There's more to pupil registers than checking who has turned up for double maths. Neglect them and you could be out of a job, warns Richard Bird.
In the decades after the 1944 Education Act, teachers were trained to treat pupil registers with the care and respect typified by the instruction: "In case of fire, get your register, then get the children out. In that order."
This relic from the 19th century, when schools were paid for each child regularly attending, seemed anachronistic 20 or 30 years ago. Schools got the staff and resources anyway and as the 1960s gave way to the 1970s even the subsidiary need,(to provide adequate evidence for prosecution for truancy, seemed less important. As late as the 1980s, one principal education welfare officer was known to say that truancy was a political construct and prosecution next to unthinkable.
However, this changed when local management of schools (LMS) reinstated the need to have accurate school rolls to ensure funding. Today registers are back with a vengeance and, as some members are finding, they can become a career-ending threat.
Targets, codes and loopholes
One reason for an eager interest in 'register fraud' is the normal vigour and scope of the operation of the Law of Unintended Consequences in a target-driven environment.
Ministers decide to drive down truancy. Targets are set for unauthorised absence. Schools authorise more absences. Unauthorised absences are reduced - though no more children are in school on any given day.
Someone notices. The rules are tightened. Codes are introduced to label correct authorisation then elaborated as new loopholes are discovered.
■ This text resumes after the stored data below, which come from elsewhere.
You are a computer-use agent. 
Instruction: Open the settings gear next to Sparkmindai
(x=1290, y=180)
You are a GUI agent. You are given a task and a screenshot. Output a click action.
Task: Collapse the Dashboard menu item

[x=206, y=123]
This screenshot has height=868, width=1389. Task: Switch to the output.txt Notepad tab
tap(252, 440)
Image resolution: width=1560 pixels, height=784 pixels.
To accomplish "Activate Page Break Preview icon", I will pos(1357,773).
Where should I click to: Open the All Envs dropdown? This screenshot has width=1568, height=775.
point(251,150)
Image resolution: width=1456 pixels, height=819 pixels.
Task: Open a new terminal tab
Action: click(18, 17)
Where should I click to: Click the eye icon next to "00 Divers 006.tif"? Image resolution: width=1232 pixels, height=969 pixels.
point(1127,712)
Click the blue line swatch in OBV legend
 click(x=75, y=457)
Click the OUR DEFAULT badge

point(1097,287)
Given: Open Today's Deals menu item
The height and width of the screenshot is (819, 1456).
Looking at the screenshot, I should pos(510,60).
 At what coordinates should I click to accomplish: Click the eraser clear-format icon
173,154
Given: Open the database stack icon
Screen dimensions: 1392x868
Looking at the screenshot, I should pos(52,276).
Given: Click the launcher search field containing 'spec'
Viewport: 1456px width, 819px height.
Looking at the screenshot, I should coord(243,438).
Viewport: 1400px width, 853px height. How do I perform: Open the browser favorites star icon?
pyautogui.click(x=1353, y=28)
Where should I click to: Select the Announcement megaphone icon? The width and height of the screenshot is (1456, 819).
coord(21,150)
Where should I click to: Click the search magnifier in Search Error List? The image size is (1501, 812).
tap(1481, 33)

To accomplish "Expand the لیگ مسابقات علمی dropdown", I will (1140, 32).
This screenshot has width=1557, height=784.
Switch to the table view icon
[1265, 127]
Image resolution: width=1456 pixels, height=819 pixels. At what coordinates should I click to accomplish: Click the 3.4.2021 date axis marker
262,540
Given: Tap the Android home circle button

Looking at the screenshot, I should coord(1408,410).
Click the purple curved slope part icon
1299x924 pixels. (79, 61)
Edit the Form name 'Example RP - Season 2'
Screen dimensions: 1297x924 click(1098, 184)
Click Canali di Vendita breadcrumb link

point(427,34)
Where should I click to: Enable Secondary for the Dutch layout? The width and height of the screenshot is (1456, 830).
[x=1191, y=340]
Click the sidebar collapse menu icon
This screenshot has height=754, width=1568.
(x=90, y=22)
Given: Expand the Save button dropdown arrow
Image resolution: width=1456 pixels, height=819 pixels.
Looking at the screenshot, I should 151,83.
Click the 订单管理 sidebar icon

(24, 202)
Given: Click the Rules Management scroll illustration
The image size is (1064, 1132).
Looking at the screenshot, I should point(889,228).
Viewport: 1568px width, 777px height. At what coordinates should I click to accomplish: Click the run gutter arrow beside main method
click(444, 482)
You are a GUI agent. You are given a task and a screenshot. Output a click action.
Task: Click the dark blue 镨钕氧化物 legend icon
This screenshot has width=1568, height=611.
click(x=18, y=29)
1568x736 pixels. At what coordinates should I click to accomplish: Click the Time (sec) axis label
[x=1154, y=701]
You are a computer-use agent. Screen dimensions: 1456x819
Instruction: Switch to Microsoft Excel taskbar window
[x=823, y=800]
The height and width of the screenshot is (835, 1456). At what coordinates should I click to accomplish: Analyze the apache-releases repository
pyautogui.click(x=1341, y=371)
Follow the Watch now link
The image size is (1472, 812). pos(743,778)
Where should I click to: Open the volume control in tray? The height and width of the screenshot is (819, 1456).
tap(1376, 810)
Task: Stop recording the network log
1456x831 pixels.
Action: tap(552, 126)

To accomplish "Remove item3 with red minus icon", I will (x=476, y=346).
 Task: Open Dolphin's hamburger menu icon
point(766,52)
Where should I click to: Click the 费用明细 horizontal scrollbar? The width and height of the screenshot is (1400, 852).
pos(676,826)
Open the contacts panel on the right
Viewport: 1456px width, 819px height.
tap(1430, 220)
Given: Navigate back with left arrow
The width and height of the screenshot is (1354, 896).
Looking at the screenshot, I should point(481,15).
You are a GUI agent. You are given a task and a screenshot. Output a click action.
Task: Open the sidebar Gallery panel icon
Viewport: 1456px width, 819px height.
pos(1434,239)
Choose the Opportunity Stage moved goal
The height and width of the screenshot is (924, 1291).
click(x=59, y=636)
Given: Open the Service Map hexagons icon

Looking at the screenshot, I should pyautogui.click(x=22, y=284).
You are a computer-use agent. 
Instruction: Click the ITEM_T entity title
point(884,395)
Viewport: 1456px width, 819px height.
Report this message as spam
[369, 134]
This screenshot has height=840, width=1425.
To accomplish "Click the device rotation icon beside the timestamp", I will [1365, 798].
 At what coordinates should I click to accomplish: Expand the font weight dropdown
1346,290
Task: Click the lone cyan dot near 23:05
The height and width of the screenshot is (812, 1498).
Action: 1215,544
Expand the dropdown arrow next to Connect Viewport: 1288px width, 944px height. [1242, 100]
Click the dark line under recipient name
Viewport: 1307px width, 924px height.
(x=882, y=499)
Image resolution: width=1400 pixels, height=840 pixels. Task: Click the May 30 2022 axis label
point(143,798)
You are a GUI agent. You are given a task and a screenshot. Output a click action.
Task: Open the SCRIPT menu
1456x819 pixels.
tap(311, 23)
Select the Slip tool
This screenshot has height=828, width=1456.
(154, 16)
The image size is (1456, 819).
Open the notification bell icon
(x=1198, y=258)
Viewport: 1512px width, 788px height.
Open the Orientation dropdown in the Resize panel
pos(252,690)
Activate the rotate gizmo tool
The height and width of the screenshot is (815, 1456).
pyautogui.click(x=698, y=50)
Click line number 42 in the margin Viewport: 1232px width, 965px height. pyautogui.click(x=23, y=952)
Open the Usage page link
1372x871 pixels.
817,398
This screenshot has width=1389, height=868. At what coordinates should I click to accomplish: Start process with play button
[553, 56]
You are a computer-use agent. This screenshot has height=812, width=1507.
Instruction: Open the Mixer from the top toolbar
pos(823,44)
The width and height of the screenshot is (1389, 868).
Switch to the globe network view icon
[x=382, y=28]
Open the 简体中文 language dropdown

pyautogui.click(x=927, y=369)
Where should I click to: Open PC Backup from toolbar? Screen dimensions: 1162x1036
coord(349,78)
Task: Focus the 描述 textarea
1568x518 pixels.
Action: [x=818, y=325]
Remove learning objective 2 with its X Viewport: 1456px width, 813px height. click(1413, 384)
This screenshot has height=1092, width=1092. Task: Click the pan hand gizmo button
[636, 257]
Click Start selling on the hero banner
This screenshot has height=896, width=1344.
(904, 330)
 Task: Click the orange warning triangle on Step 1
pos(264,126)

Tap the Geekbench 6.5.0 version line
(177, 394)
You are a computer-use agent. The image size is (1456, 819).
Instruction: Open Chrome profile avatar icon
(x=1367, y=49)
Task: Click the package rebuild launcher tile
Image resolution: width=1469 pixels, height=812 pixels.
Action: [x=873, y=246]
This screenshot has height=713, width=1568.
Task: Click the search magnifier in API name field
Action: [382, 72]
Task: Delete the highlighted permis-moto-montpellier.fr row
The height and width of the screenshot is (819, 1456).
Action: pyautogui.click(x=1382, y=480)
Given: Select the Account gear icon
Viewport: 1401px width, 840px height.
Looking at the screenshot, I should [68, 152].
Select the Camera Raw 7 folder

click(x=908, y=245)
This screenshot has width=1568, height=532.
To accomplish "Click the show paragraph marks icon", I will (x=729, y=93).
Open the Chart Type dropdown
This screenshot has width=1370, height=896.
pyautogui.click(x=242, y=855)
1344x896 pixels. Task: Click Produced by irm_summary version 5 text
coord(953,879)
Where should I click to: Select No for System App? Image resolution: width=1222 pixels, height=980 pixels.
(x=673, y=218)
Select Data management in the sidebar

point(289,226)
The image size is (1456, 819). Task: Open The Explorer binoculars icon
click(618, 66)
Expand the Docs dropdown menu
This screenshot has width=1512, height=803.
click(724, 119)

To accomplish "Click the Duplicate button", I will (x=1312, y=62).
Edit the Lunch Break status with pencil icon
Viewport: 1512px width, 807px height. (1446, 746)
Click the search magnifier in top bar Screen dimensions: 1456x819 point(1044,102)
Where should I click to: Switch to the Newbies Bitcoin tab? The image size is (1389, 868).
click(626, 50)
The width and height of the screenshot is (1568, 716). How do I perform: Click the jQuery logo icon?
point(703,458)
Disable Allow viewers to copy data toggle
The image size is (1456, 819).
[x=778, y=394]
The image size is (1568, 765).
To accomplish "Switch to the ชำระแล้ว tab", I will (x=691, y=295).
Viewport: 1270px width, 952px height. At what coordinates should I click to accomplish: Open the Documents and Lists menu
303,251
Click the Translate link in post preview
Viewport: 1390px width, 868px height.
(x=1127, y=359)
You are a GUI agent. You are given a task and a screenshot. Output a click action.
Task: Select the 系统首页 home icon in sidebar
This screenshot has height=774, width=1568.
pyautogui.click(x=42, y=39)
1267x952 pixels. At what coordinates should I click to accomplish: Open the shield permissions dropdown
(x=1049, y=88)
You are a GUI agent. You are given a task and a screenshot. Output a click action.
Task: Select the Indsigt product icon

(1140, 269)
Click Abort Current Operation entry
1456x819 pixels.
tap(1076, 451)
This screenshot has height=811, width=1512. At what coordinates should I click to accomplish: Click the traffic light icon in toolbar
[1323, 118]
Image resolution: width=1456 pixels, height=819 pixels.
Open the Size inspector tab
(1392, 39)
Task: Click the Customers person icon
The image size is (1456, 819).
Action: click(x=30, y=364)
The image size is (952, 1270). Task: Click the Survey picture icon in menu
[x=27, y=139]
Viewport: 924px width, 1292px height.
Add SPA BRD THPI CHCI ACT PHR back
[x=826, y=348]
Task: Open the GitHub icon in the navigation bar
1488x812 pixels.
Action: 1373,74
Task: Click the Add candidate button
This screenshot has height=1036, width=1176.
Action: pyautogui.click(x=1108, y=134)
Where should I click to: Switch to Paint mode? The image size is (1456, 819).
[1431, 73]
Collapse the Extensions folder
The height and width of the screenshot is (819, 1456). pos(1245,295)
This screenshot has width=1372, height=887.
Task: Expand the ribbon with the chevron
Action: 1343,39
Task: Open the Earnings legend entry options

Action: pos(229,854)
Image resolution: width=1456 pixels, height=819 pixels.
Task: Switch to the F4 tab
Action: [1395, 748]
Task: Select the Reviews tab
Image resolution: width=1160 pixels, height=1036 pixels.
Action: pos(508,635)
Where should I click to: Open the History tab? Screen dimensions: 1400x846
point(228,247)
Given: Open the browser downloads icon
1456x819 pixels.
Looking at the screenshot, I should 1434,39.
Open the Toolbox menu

They become as complex as the rules for claiming benefits.
Schools do not always find it easy to ensure that all members of regular staff, let alone supply teachers, fully understand the codes. More pressure is put on. The confusion is further confounded.
As usual, most schools get more or less where they should be; but more or less may not be enough. An investigation into register fraud has been seen, in some quarters, the quick way to get rid of a deputy or to put pressure to resign on a head. The error may be innocent but how do you prove it?
Flexible teaching arrangements make senior leaders more vulnerable. The teacher may know that Monday is Harry's day at the college but doesn't know if he has shown up. The electronic registration system may or may not allow a doubt to be expressed.
She won't know for definite whether Harry made it there until Tuesday morning. If he doesn't get there she may be able to get reliable information from him on Tuesday. She may not. In that case she has to rely on the college.
A large school may have wellorganised support staff responsible for the administration of attendance who follow up all issues. It still depends on the college, the work placement or the other school in the consortium to make sure that things come together.
Even then, will the administrator understand the full implications of the changes to the register or will s/he say to the investigator: "The deputy told me to change the registers, so I did." And where is the evidence that backs up the changes? Is it a piece of paper? An email? A phone call that must have been made but of which there is no record?
Ultimately the responsibility for the register rests with the 'proprietor' of the school. However, the senior leadership has the practical responsibility and will take the consequences. This will particularly be the case where a school is under pressure and attendance is a key target.
The potential for difficulties increases with the new 14-19 regime. Registration is a long way down the list of issues to be tackled by local partnerships but it would be as well to make sure that it is flagged as an issue. Both the despatching institution and the receiving institution may be seen to be fraudulent if the presence of students becomes hazy.
The minimum is absolutely clear procedures, operating as far as possible in real time, meshing with the working practices of the institution where the student is primarily registered. Agreed and consolidated procedures for the authorisation of absences and the alteration of registers need to be established and it would not be a bad idea to have some form of regular audit, perhaps by a governor, to check that the procedures are being followed.
At present the college's role may appear to be only to assist. However, under the regime envisaged by the new Education and Skills Bill, principals, too, may find that audits of roll have a sharper personal edge.
A huge fuss about nothing? The 'disappeared' young women now in forced marriages and the young men in prison whose downward spiral began with truancy might indicate otherwise. And, as we see, registers can be the Achilles' heel which allows the Trojan horse of hostile authority to enter and lay waste your promised land - as it were.